** Begin Given text **
Patent Publication Number: US-5156458-A

Title: Surge drum internals design for damping of sinusoidal variations in the feed concentration

Description:
This is a continuation of application Ser. No. 121,158, filed Nov. 16, 1987. 
    
    
     FIELD OF THE INVENTION 
     The present invention relates to improvements in mixing fluid compositions such as gas and liquid streams. More particularly, the present invention relates to dampening of the concentration variations in fluid streams obtained from adsorption/desorption processes. 
     BACKGROUND OF THE INVENTION 
     The need to adequately mix fluids in various industrial processes is well known. Indeed, numerous reactors have been designed to uniformly distribute liquid and gaseous reactants in a reactor vessel. U.S. Pat. No. 1,491,049, for example, discloses a mixer for liquids which has a number of horizontally disposed plates in the vessel for dividing and recombining the fluid streams in the reactor to promote mixing. 
     U.S. Pat. No. 4,233,269 discloses a fluid flow distributor for mixing and distributing gases and liquids over the cross-section of a reactor vessel having an upward fluid flow path. 
     U.S. Pat. No. 4,313,680 discloses a reactor for mixing fluid components in which the reactor contains flow deflecting elements to divide and direct a body of fluid flow at an angle of approximately ninety degrees from the central axis of the reaction chamber. 
     From the foregoing examples, it is readily apparent that thought has been given to provide means for achieving adequate mixing of fluid streams in reactor vessels. Consideration has not been given, however, to the mixing of product streams emanating from these process vessels.
** End Given text **
### Problems to work on
(a) List every U.S. patent number cited in the patent description.
(b) Answer each question from the patent description.
(i) On what date was application Ser. No. 121,158 filed?
(ii) Which cited patent describes flow deflecting elements that direct fluid at about ninety degrees from the central axis of the reaction chamber?
(iii) From what processes do the fluid streams whose concentration variations the invention dampens come?
(c) For each statement, decide whether it agrees with the patent description and answer yes or no, quoting the words that settle it.
(i) The mixer in U.S. Pat. No. 1,491,049 uses vertically disposed plates.
(ii) The distributor in U.S. Pat. No. 4,233,269 serves a reactor vessel with an upward fluid flow path.
(iii) The mixing of product streams leaving process vessels has already received consideration.
The listing has no connection to the patent description.
** Begin Material provided **
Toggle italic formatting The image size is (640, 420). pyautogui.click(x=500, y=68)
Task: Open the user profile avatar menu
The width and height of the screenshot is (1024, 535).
** End Material provided **
### Solutions to the problems
(a) 1,491,049; 4,233,269; 4,313,680

(b)
(i) Nov. 16, 1987
(ii) U.S. Pat. No. 4,313,680
(iii) Adsorption/desorption processes

(c)
(i) No: "has a number of horizontally disposed plates in the vessel"
(ii) Yes: "a reactor vessel having an upward fluid flow path"
(iii) No: "Consideration has not been given, however, to the mixing of product streams emanating from these process vessels."